Becoming the Youth Services Librarian at the Central Library is a natural next step in Jacobs-Lewis’ library journey. She was promoted in 2019, and moved to the Central Library for a part-time position as she completed her degree. She’s familiar with both what Central has to offer for families as well as many of the patrons that use the Central Library.
She says that she loves working with kids and teens and learning what they’re passionate about, allowing them avenues to explore those interests that they may not have otherwise.

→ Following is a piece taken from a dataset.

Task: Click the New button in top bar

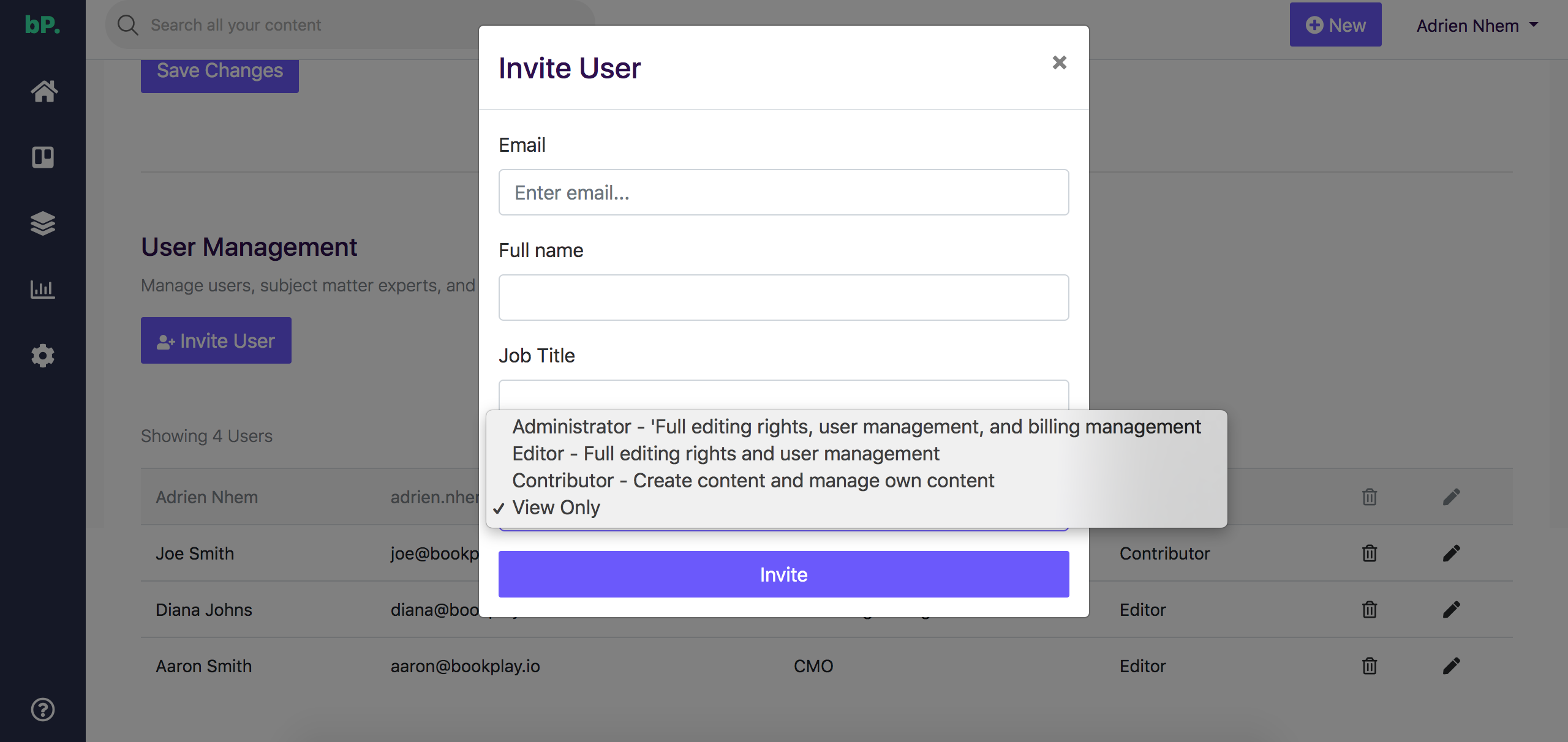Action: (x=1335, y=25)
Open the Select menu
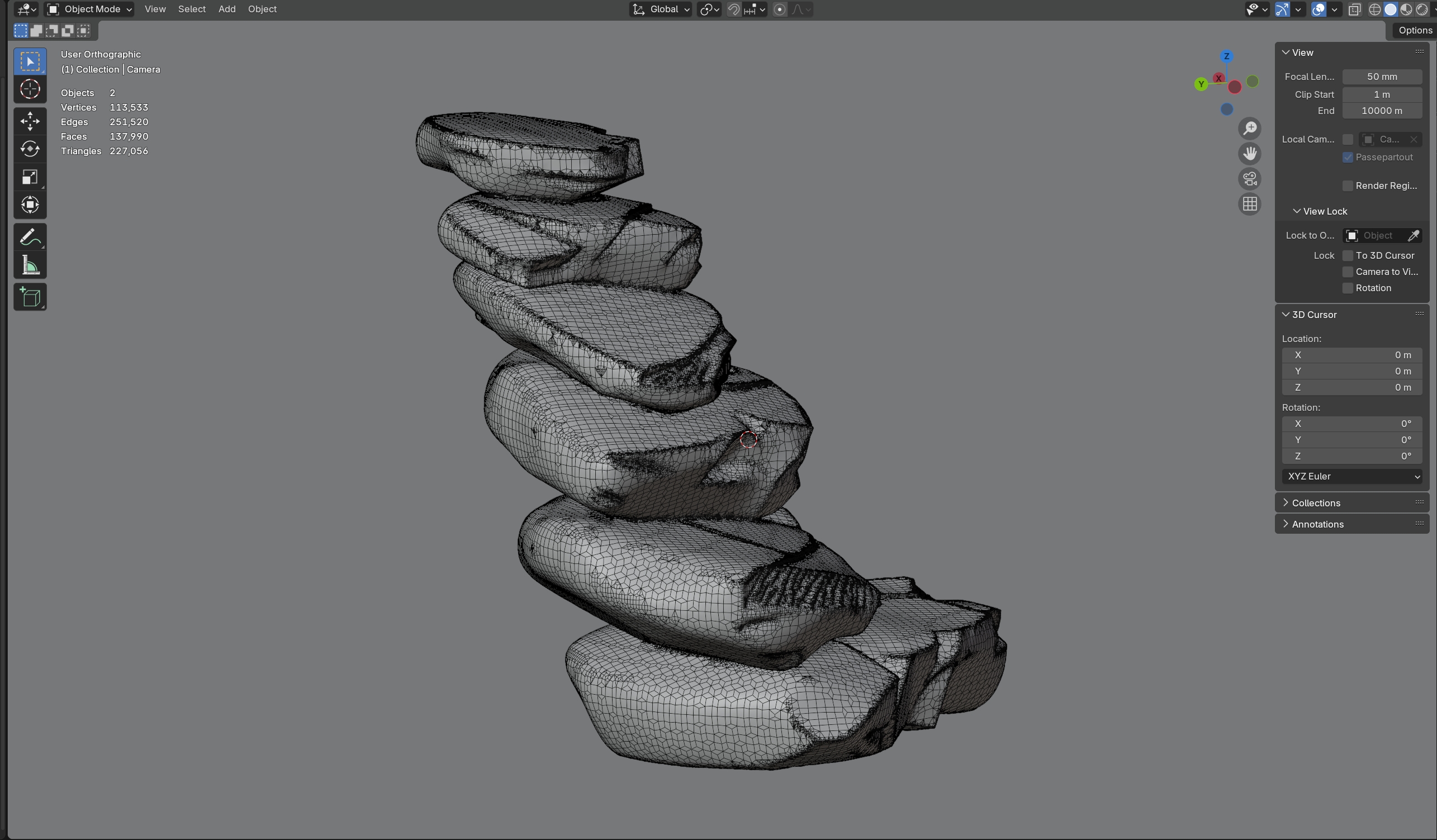Image resolution: width=1437 pixels, height=840 pixels. [192, 9]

“As librarians, we’re here to support the educational and entertainment interests of our patrons, without judgement. We’re also here to even the playing field for our patrons through access to resources, technology, and literature,” she says. One example is the 3D printer at the Central Library, which the staff has affectionately named “ChiChi" (it's named for a character in Akata Witch by Nnedi Okorafor). Providing programs utilizing this kind of technology gives kids and teens a chance to try things at the library they may never have the chance to otherwise.
Developing the joy of reading
Jacobs-Lewis knows that not every child is going to immediately enjoy reading the way she did. There are things parents can do, however, to help create reading habits. Reading with your child at any age is a great place to start. In addition to hearing new words, this habit can help children associate reading with familial love and quality time.
In addition, Jacobs-Lewis says that parents should provide kids space to read and try not to overwhelm them with options. Most times, provided with that space, they’ll find something they enjoy on their own. She always recommends graphic novels for reluctant readers. “Most kids love the freeform, unintimidating nature of graphic novels,” she says.
You can always say hi to Brooklynn at the Central Library’s children’s area! Learn more about upcoming programs at the Central Library, including storytimes, at our events page.
What's Brooklynn reading?
"I just finished This Poison Heart, a YA novel about a teenage girl who can grow and nurture plants with her mind. When she is notified that she’s the last living member of her estranged birth mother’s family and has inherited the family estate, she is launched into a family mystery that only she can solve. This book was delightful, and funny. But also really creepy and insightful. I knew nothing about the plot before I began the book, but it quickly became my favorite read of the year.
The other book I’m reading is for our YA for Adults Book Club. It’s an old favorite of mine called Jellicoe Road by Melina Marchetta. It’s a gorgeously tragic story about an abandoned teen who has lived in an Australian boarding school since she was 11 years old. In her final year of school when her caretaker goes missing Taylor begins to search for the answers of her missing family. It’s a story about friendship and love that reminds me what it’s like to be a teenager and have these big, brave, passionate feelings about everything."